→ DIRECTIONS: Given the records below, would you repeat exactly the lines that begin at the one containing "About (1274, 18)" and end at the one containing "Home Klinik FIT (1210, 18)", inclusive?

::: GIVEN RECORDS

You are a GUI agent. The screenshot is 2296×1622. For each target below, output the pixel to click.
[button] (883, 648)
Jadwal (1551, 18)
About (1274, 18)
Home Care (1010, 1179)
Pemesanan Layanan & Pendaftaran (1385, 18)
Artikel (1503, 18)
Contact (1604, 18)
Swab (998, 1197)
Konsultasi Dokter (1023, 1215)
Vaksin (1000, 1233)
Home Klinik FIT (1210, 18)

::::::
::: GIVEN RECORDS

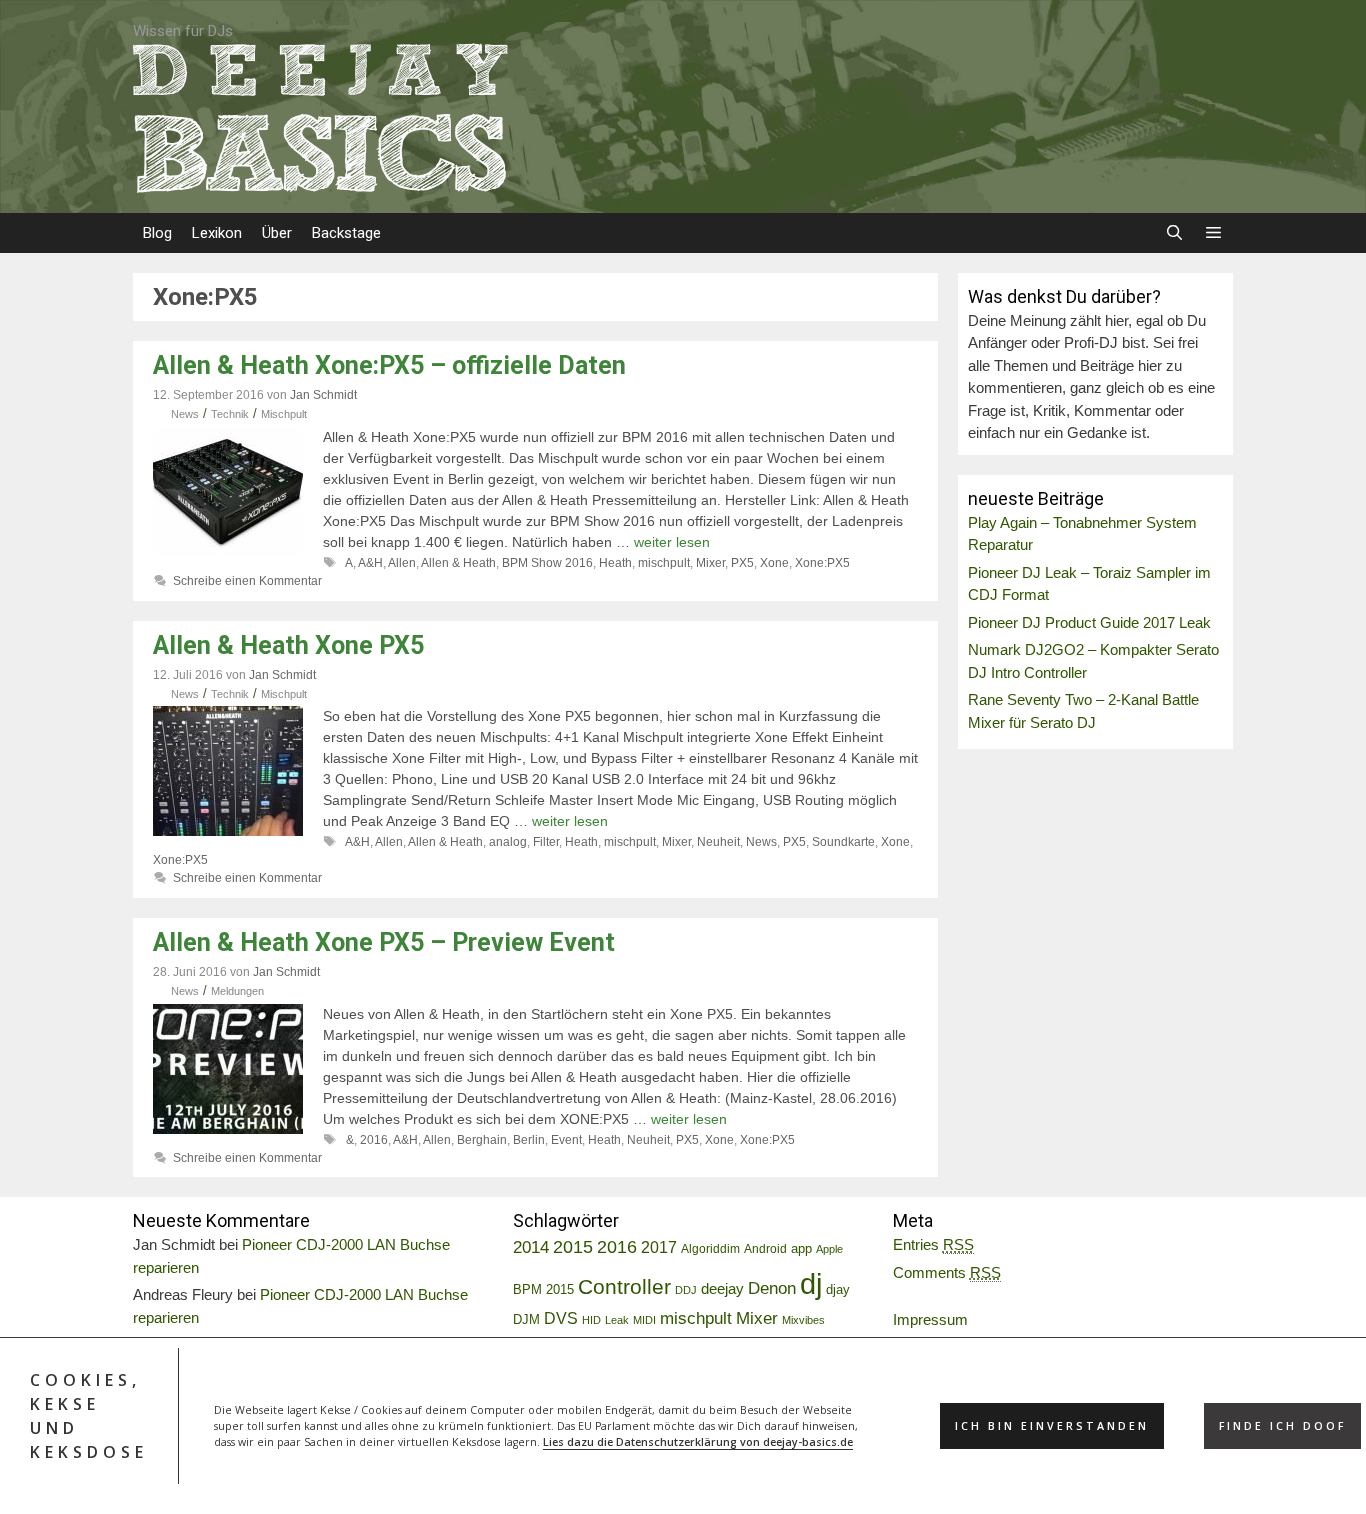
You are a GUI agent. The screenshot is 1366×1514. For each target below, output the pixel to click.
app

::::::

→ WRITTEN RESPONSE:
About (1274, 18)
Home Care (1010, 1179)
Pemesanan Layanan & Pendaftaran (1385, 18)
Artikel (1503, 18)
Contact (1604, 18)
Swab (998, 1197)
Konsultasi Dokter (1023, 1215)
Vaksin (1000, 1233)
Home Klinik FIT (1210, 18)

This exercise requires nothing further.